Here's a direct translation of the given code into Python, parameterized in terms of N, the width of T in bits.
def count_set_bits(v, N=128):
mask = (1 << N) - 1
v = v - ((v >> 1) & mask//3)
v = (v & mask//15*3) + ((v >> 2) & mask//15*3)
v = (v + (v >> 4)) & mask//255*15
return (mask & v * (mask//255)) >> (N//8 - 1) * 8
Caveats:
(1) the above will only work for numbers up to 2**128. You might be able to generalize it for larger numbers, though.
(2) There are obvious inefficiencies: for example, 'mask//15' is computed twice. This doesn't matter for C, of course, because the compiler will almost certainly do the division at compile time rather than run time, but Python's peephole optimizer may not be so clever.

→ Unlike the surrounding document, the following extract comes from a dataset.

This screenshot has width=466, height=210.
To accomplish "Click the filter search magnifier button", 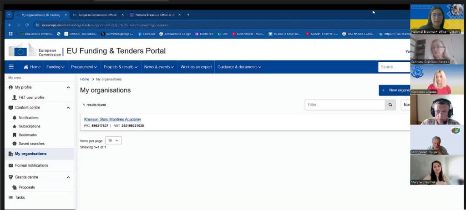I will [x=390, y=105].
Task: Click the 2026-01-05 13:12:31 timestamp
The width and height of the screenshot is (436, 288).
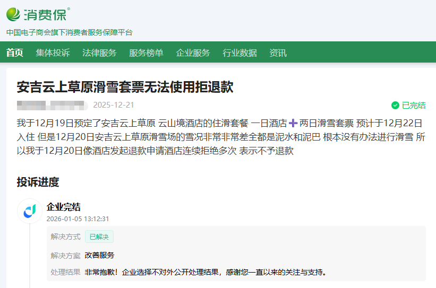Action: pos(78,219)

(3) The fastest C method may well not translate to the fastest Python method. For Python speed, you should probably be looking for an algorithm that minimizes the number of Python bitwise operations. As Alexander Gessler said: profile!
What you copied is a template for generating code. It's not a good idea to transliterate that template into another language and expect it to run fast. Let's expand the template.
(T)~(T)0 means "as many 1-bits as fit in type T". The algorithm needs 4 masks which we will compute for the various T-sizes we might be interested in.
>>> for N in (8, 16, 32, 64, 128):
... all_ones = (1 << N) - 1
... constants = ' '.join([hex(x) for x in [
... all_ones // 3,
... all_ones // 15 * 3,
... all_ones // 255 * 15,
... all_ones // 255,
... ]])
... print N, constants
...
8 0x55 0x33 0xf 0x1
16 0x5555 0x3333 0xf0f 0x101
32 0x55555555L 0x33333333L 0xf0f0f0fL 0x1010101L
64 0x5555555555555555L 0x3333333333333333L 0xf0f0f0f0f0f0f0fL 0x101010101010101L
128 0x55555555555555555555555555555555L 0x33333333333333333333333333333333L 0xf0f0f0f0f0f0f0f0f0f0f0f0f0f0f0fL 0x1010101010101010101010101010101L
>>>
You'll notice that the masks generated for the 32-bit case match those in the hardcoded 32-bit C code. Implementation detail: lose the L suffix from the 32-bit masks (Python 2.x) and lose all L suffixes for Python 3.x.
As you can see the whole template and (T)~(T)0 caper is merely obfuscatory sophistry. Put quite simply, for a k-byte type, you need 4 masks:
k bytes each 0x55
k bytes each 0x33
k bytes each 0x0f
k bytes each 0x01
and the final shift is merely N-8 (i.e. 8*(k-1)) bits. Aside: I doubt if the template code would actually work on a machine whose CHAR_BIT was not 8, but there aren't very many of those around these days.
Update: There is another point that affects the correctness and the speed when transliterating such algorithms from C to Python. The C algorithms often assume unsigned integers. In C, operations on unsigned integers work silently modulo 2**N. In other words, only the least significant N bits are retained. No overflow exceptions. Many bit twiddling algorithms rely on this. However (a) Python's int and long are signed (b) old Python 2.X will raise an exception, recent Python 2.Xs will silently promote int to long and Python 3.x int == Python 2.x long.
The correctness problem usually requires register &= all_ones at least once in the Python code. Careful analysis is often required to determine the minimal correct masking.
Working in long instead of int doesn't do much for efficiency. You'll notice that the algorithm for 32 bits will return a long answer even from input of 0, because the 32-bits all_ones is long.